[Opening MATERIAL FOR THE TASK section]
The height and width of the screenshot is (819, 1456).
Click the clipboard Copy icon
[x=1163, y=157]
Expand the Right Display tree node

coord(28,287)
[Closing MATERIAL FOR THE TASK section]
TASK DETAILS: Your task is to transcribe the listing above in full, exactly as given.

YOUR RESPONSE:
The height and width of the screenshot is (819, 1456).
Click the clipboard Copy icon
[x=1163, y=157]
Expand the Right Display tree node

coord(28,287)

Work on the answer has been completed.